Dr. Harcourt’s Bucket Theory
Picture the part of your brain that allows migraine to occur as a bucket. All migraine patients have different size buckets – some very small and some larger. The smaller the bucket, the faster it will fill up with stress and triggers and overflow into a migraine. One of the goals of our migraine program is to make your bucket as big as possible. This will allow you to be able to handle a lot more stressors without your bucket overflowing and causing a migraine. We do this with neurological rehabilitation, peripheral nerve stimulation, gaze stability exercises, vestibular rehabilitation, manual therapies, eye-head tracking exercises, and/or peripheral vision training. The bucket can also be in different parts of the brain, which is why different treatments are effective for different patients.

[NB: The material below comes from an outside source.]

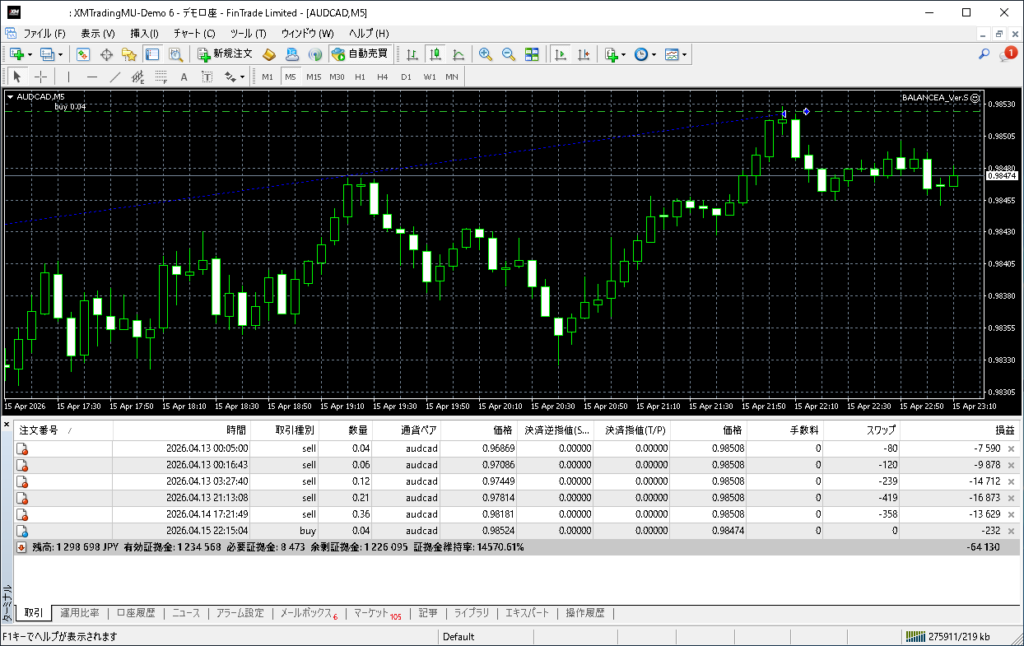Expand the templates dropdown in toolbar
1024x646 pixels.
[685, 54]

Affordability of the Program
Did you know that for those who have tried more than two preventative migraine medications, the mean all cost is $18,394 per year??? The vast majority of the patients we work with have tried AT LEAST two medications, so this means that you probably fall into this category as well.
Things like:
- Missed work
- Trips to the E.R.
- Urgent Care/Doctor Visits
- Prescriptions
- Over-the-Counter Medications
- Natural Remedies
- Injections
- Chiropractic/Massage/Acupuncture/Etc.
All add up to an average spend of over $18,000 per year per patient!

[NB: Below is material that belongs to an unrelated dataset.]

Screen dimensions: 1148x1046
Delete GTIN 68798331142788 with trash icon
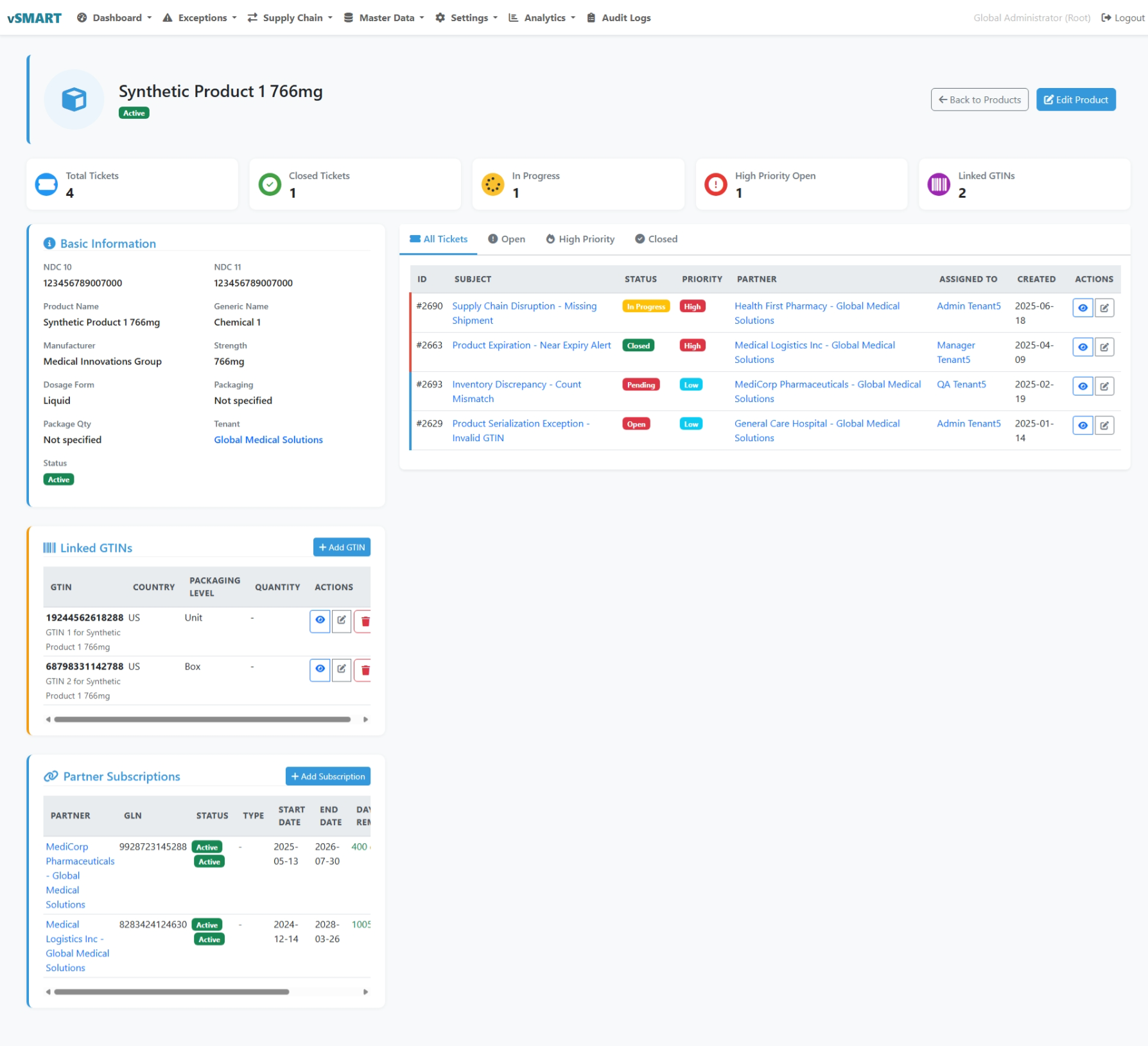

For example, the new CGRP-blocking medications like Aimovig or Emgality cost $6000-9000 per year, and only give a 50% reduction of migraine days for less than half of patients. People all over the world are shooting in the dark, spending money on anything they can find that might help.

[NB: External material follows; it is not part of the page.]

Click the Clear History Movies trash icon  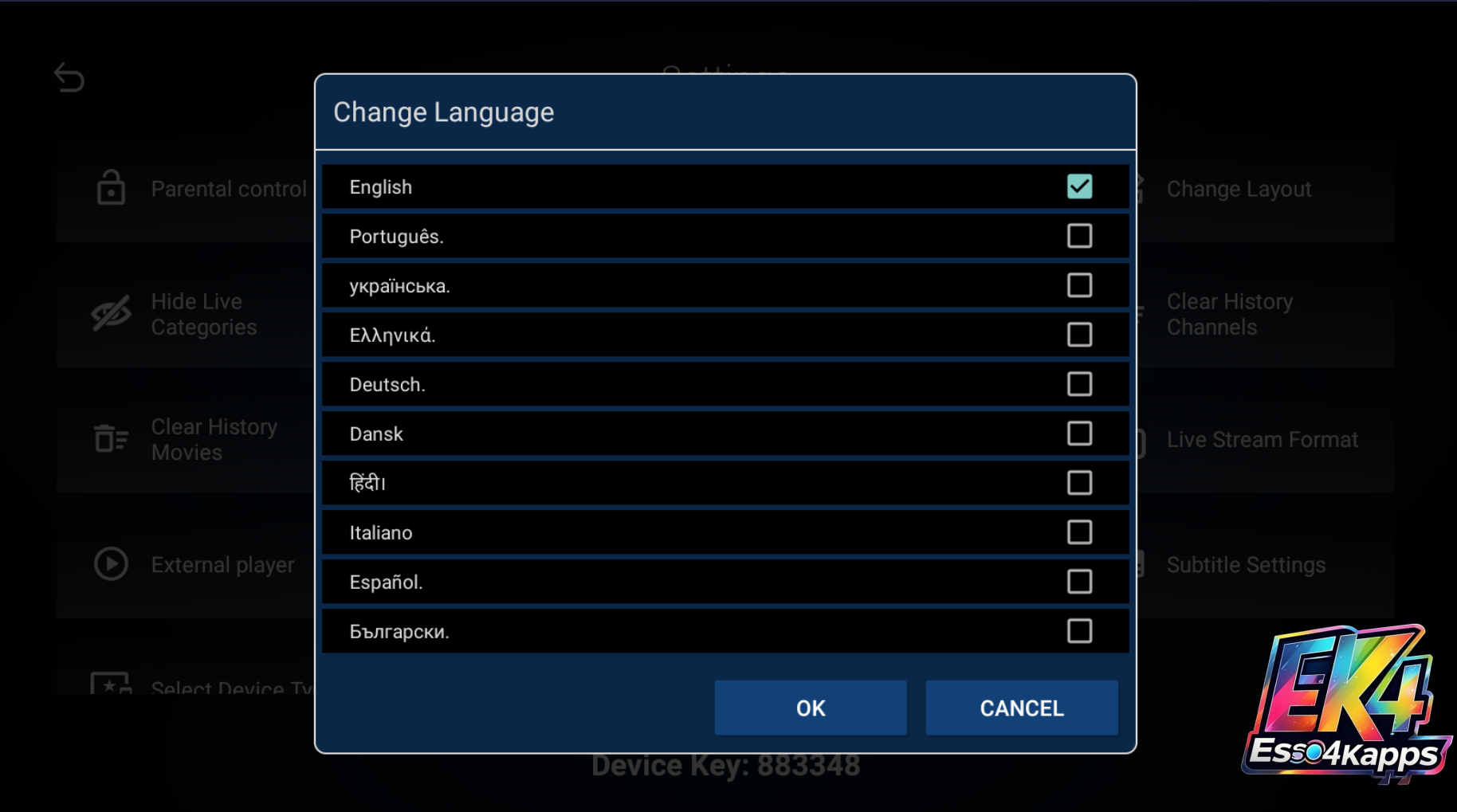pyautogui.click(x=111, y=439)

With my program, you’ll be:
- Treating these factors the RIGHT way
- NOT shooting in the dark
- Understanding your most weighted factors
- Learning how to stay IN CONTROL of migraine long-term
- Joining a team who will support you for years to come
Pricing
$2500 for Entire Remote Program*
This includes:
- Hormonal Laboratory Fees
- Hormonal Supplements
- Nutritional Supplements
- All Consultations with Dr. Harcourt
- Shipping
Total Length of Program is approximately 3-4 months, depending on the results of hormonal testing and amount of treatment needed.
Insurance
Most PPO insurance plans will reimburse you for the laboratory fees and consultation codes we will be using during your program. We will provide you with a ledger/superbill to submit to your insurance. Actual reimbursement depends on your plan coverage. We are happy to help with this as much as we can, but any coverage question will need to be directed to your insurance company.